> [Task item]: Output only the lines that run from the line holding "This screenshot has" to the end of the entries, both ends included, and skip the pictures.
*** Information provided ***
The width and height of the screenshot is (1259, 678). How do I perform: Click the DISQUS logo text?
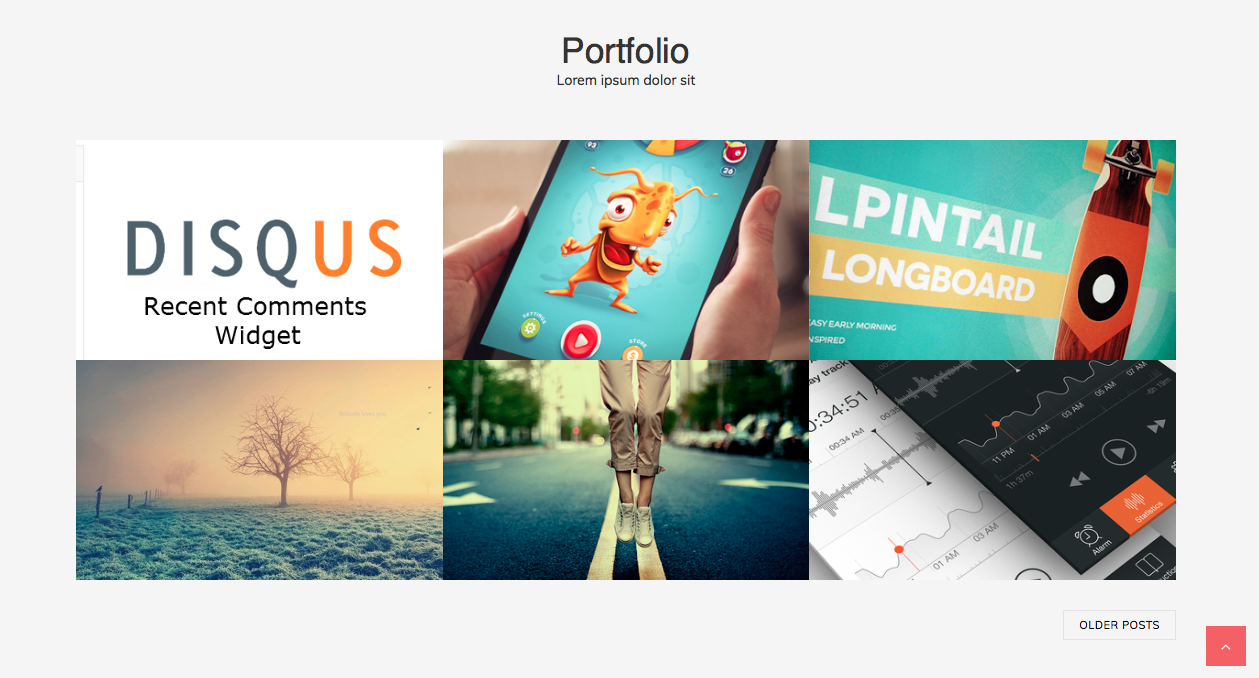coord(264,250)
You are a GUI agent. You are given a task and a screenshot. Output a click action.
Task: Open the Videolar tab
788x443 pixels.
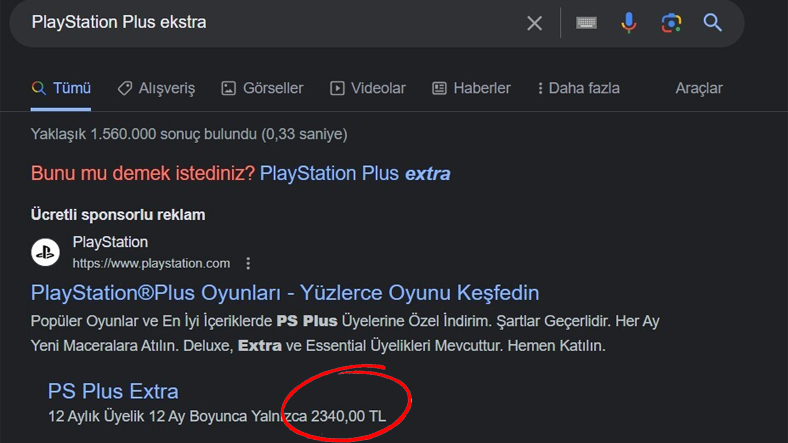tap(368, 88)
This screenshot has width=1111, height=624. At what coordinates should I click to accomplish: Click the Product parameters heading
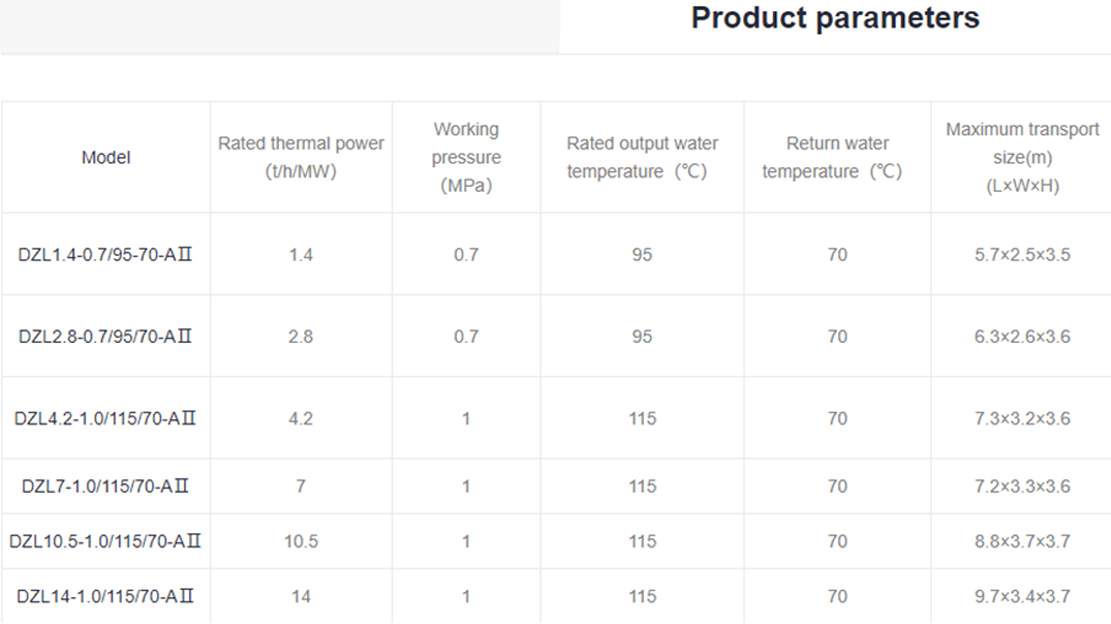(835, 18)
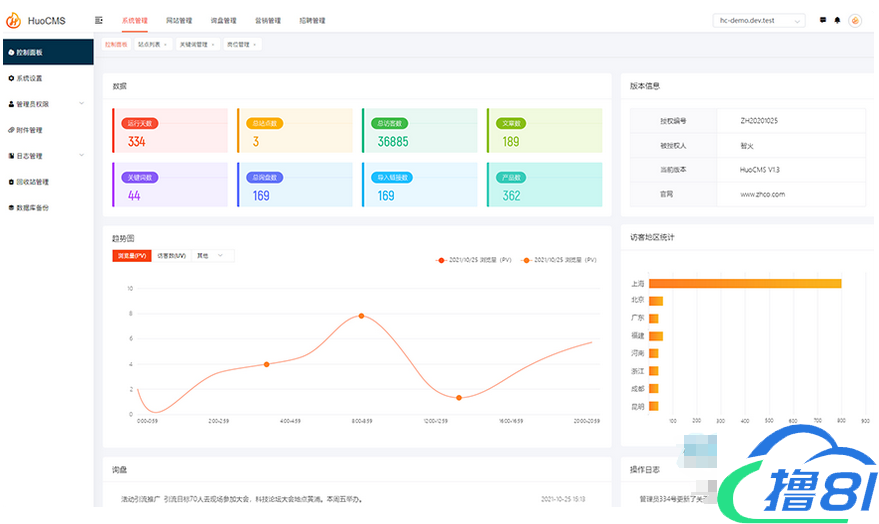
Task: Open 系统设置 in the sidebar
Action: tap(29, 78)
*** End of Information provided ***
> [Answer section]:
This screenshot has width=1111, height=624. At what coordinates should I click to accomplish: Click the Product parameters heading
(835, 18)
Task: Open 系统设置 in the sidebar
Action: tap(29, 78)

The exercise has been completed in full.